President-elect Trump should have taken out Speaker Paul Ryan the morning after the election when he had the chance. Ryan earned a no-confidence vote by his attempted sabotage of Trump’s election, and 23 members were all it would’ve taken to deny Ryan a majority. The American Health Care Act’s demise was not the result of conservative intransigence, but rather of Ryan’s horrendously incompetent legislative skills, and of his kiss-up-to-liberals, kick-down-at-conservatives reflex, a disease particular to establishment Republicans.
Voices excoriating conservatives for promising to vote ‘no’ on the AHCA ignore what an awful piece of legislation it was.
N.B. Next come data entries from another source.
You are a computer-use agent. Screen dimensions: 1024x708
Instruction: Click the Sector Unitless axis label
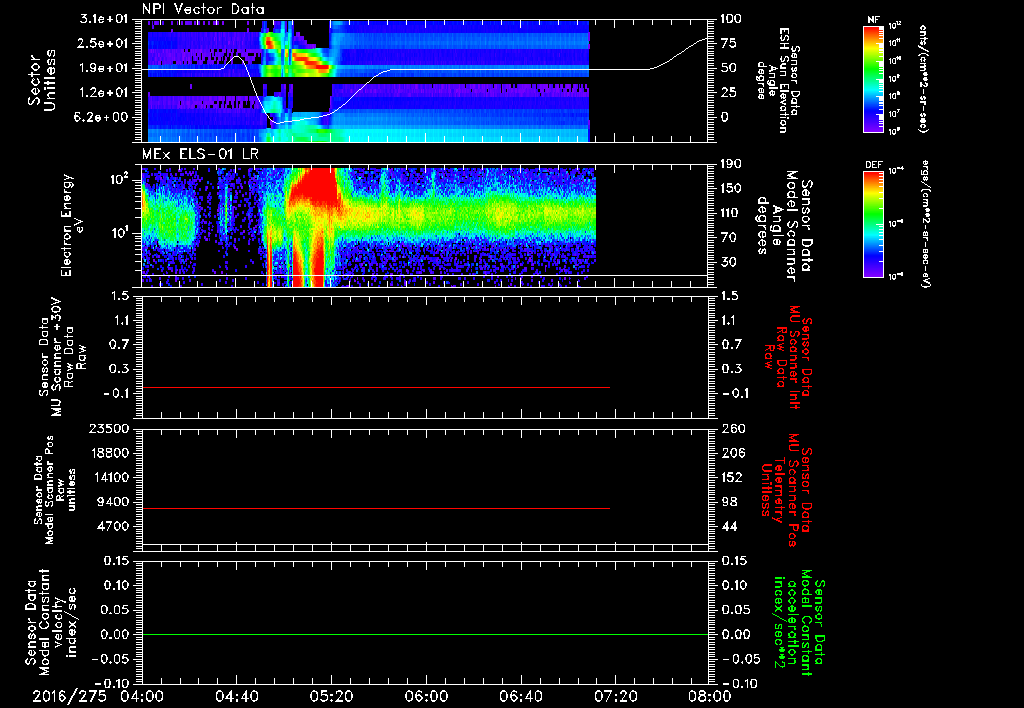coord(42,80)
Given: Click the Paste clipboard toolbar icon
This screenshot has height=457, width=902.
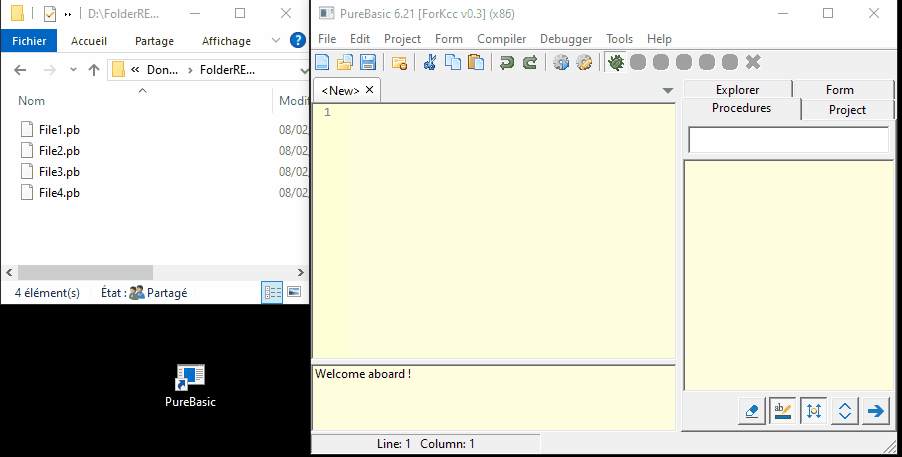Looking at the screenshot, I should tap(476, 62).
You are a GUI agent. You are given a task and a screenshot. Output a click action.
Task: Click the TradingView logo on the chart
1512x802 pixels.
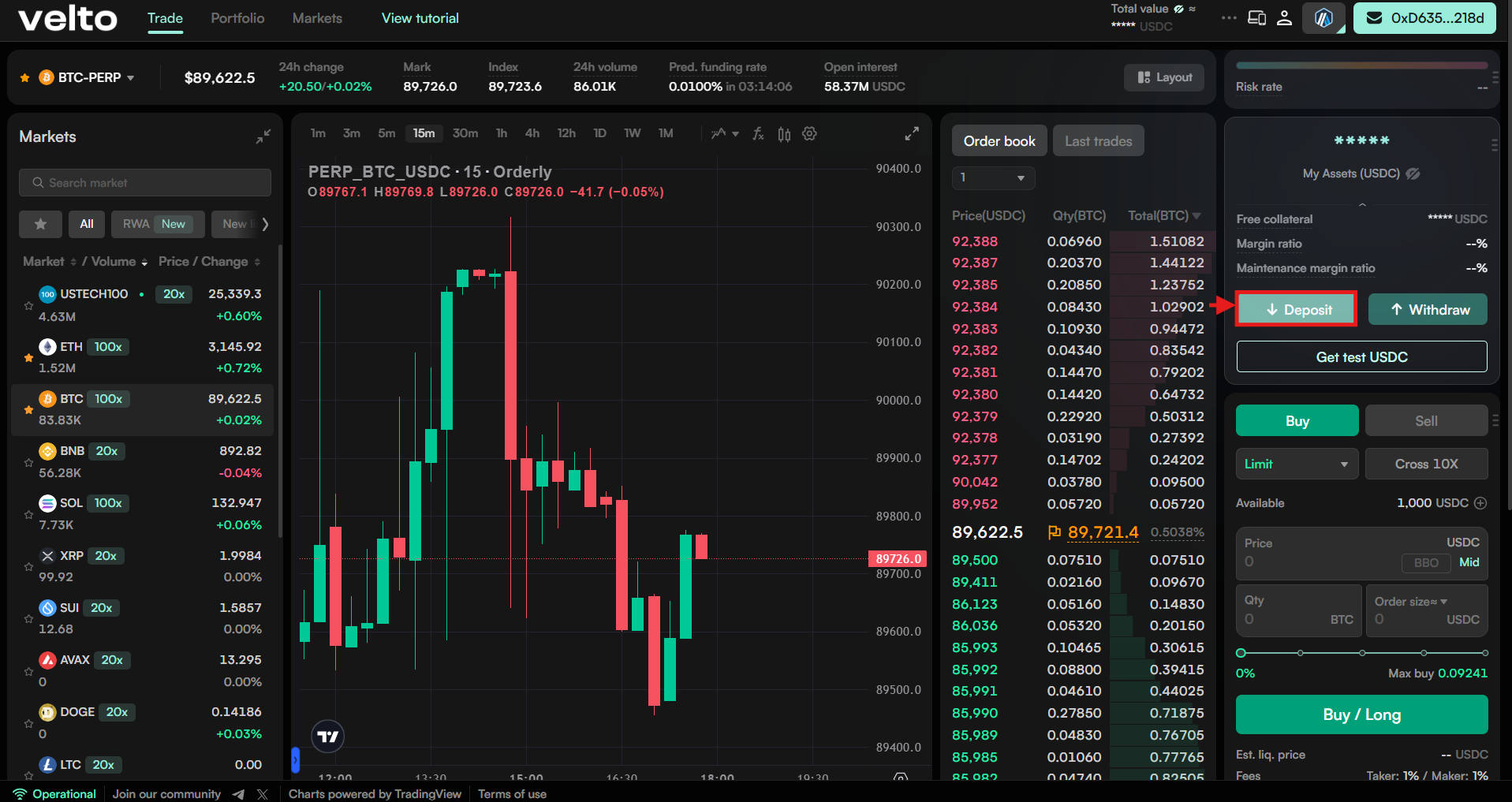pos(327,736)
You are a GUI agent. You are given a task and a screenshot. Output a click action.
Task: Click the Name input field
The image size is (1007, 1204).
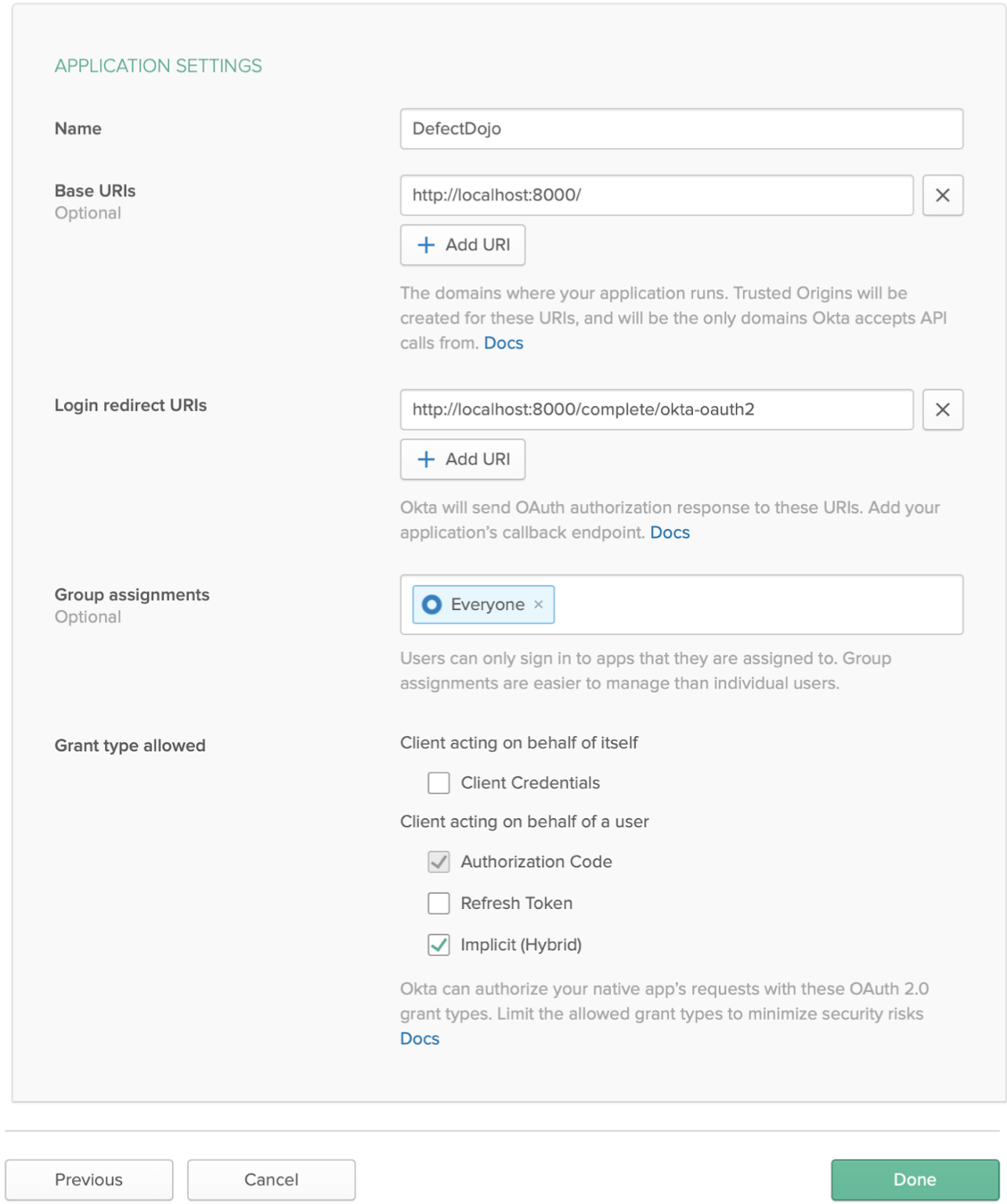[x=680, y=129]
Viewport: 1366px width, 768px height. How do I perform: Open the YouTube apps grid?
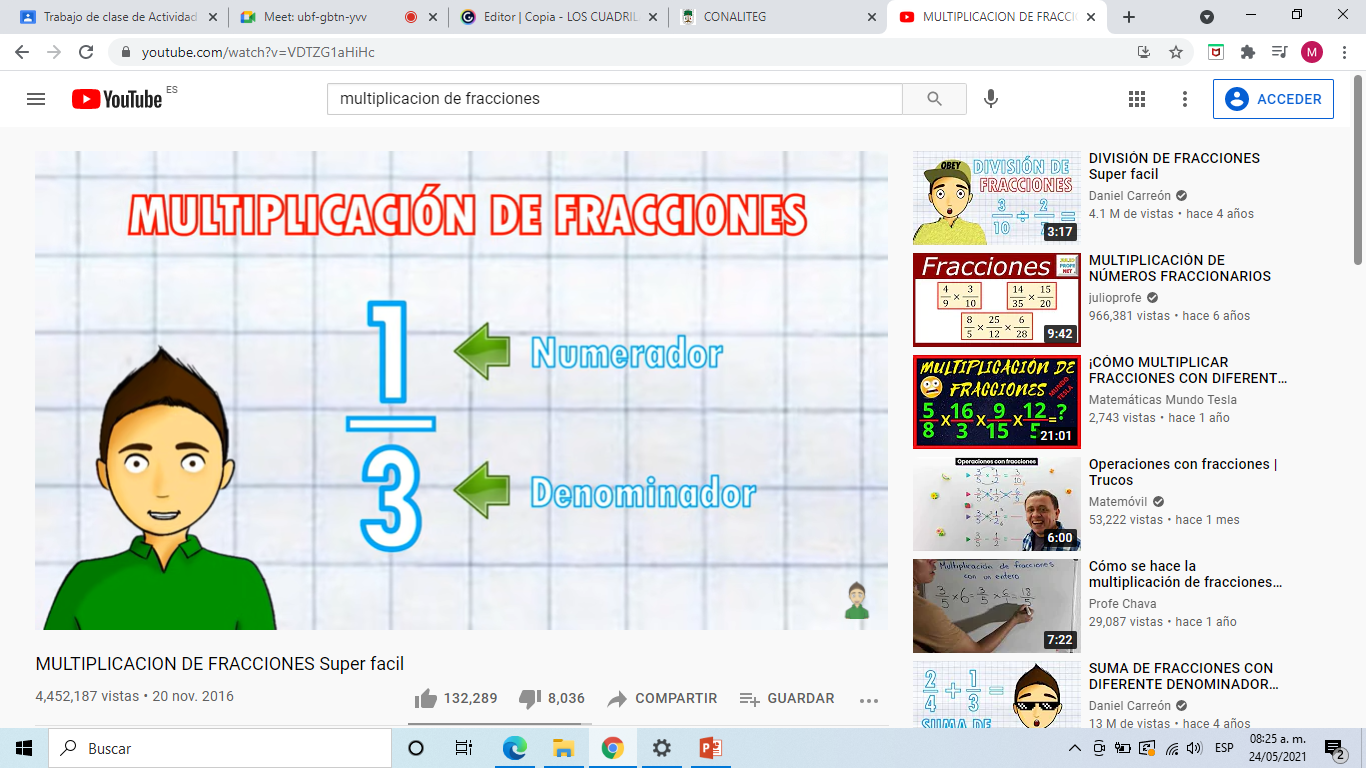pyautogui.click(x=1138, y=98)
Among the more egregious Philippics was a Wall Street Journal editorial blaming the Heritage Foundation for wanting to fundraise via a “perpetual outrage machine” and encouraging Trump to “get even” with House Freedom Caucus members. This level of immaturity and rage is conduct unbecoming, especially when the legislation in question enjoyed a 17% approval rating.
To comprehend why conservatives could not swallow the AHCA, one must understand the basic reason why ObamaCare destroyed the insurance market, and despite what some might say, it is not complicated. Preventing companies from discriminating against applicants with pre-existing conditions (so-called guaranteed issue) means that people won’t sign up for insurance until they’re sick. This is the infamous death spiral, whereby the pool of people being insured gets more and more sick, as healthier people drop out because insurance becomes increasingly expensive. The AHCA did nothing to address this; in fact, it made it worse.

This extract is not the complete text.